How to Grow Herbs

Herbs can be grown in a very little space. It is easy to grow them along the side of the house or garage or you can try growing herbs in a container on your balcony or deck. Herbs thrive very comfortably in windowsill planters, too. Many herbs make good indoor houseplants during the winter months so you will never be without a supply for you culinary talents.

Most herbs need a sunny location, and only a few, including angelica, woodruff and sweet cicely, are better grown in partial shade.

Cultivation of Curry Plant

Site: Curry plant prefers to be planted in full sun in a sheltered area. It flowers prolifically in poor well-drained loamy soil. The curry plant is a tender perennial hardy to zone 8, but can be grown with protection in zone 6. Not suitable for growing indoors, but can be grown in pots outdoors.

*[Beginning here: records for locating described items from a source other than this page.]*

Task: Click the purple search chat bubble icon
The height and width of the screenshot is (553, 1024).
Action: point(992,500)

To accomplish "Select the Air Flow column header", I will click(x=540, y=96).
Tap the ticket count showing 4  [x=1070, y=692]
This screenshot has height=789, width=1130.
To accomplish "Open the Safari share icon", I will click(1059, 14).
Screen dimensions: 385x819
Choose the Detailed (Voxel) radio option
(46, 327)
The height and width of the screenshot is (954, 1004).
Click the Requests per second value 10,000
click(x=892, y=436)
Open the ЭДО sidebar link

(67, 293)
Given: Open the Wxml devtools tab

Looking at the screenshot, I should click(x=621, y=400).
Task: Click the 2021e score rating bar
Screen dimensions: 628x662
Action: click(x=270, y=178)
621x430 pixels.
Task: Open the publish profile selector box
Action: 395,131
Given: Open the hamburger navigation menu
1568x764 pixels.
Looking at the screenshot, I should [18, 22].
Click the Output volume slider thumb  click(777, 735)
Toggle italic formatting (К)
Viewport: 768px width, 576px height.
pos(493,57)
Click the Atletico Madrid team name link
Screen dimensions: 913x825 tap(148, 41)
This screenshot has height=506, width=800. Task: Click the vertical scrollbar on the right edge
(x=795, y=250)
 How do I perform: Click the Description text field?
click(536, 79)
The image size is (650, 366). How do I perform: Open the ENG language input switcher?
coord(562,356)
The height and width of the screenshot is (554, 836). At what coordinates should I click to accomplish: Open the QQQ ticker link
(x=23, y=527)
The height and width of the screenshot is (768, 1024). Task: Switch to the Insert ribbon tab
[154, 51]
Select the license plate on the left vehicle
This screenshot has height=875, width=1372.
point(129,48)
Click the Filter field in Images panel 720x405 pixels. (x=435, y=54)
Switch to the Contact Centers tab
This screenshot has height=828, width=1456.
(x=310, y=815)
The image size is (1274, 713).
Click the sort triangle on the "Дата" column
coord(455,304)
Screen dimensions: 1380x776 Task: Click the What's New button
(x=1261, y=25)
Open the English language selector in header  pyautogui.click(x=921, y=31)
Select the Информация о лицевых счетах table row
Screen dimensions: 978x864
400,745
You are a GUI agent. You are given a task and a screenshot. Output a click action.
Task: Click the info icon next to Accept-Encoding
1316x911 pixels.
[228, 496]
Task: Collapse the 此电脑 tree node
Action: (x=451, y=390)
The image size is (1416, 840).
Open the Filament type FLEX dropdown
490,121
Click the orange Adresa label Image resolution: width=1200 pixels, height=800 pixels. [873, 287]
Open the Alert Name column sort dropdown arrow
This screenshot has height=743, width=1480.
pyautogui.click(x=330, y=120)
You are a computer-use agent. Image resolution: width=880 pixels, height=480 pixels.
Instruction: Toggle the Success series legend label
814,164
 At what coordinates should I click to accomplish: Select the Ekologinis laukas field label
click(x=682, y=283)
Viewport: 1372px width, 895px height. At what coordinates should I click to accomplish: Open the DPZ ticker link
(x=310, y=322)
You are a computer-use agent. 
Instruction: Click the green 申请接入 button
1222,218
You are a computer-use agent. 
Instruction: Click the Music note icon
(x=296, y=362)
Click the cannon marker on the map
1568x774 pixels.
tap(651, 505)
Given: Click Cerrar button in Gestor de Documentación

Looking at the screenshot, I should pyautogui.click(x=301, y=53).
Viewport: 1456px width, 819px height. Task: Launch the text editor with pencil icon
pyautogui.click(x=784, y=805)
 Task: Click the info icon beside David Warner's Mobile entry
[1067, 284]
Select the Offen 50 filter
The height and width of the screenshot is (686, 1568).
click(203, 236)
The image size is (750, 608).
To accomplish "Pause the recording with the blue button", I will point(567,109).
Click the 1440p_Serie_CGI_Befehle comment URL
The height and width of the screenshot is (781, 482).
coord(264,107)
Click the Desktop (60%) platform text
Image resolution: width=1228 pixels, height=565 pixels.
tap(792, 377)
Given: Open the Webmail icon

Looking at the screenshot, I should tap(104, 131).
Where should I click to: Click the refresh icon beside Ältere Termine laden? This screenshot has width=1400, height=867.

Propagation: Seed - sow February/March in a greenhouse. The seed usually germinates in 2 - 3 weeks at 20°c. When they are large enough to handle, prick the seedlings out into individual pots and grow them on in the greenhouse for at least their first winter. Plant them out into their permanent positions in late spring or early summer, after the last expected frosts. Take stem cuttings in spring or autumn.

Growing: Plant 12 inches apart. Prune lightly in early autumn or spring. In areas with light frost, curry plants may die back temporarily. Protect leaves with 5-inch sleeve of straw set between chicken wire. In areas where temperature drops below 22°F, bring curry plants indoors for winter protection.

Harvesting: Pick leaves anytime and gather flowers as they open.

Culinary Uses: The leaves can be used fresh or dried to give a subtle seasoning to soups or stews but there is no resemblance to the intensity of flavour derived from M.koenigii. The flowers, which are borne in umbels, can be used in the kitchen as an attractive garnish or they can be dried for winter arrangements.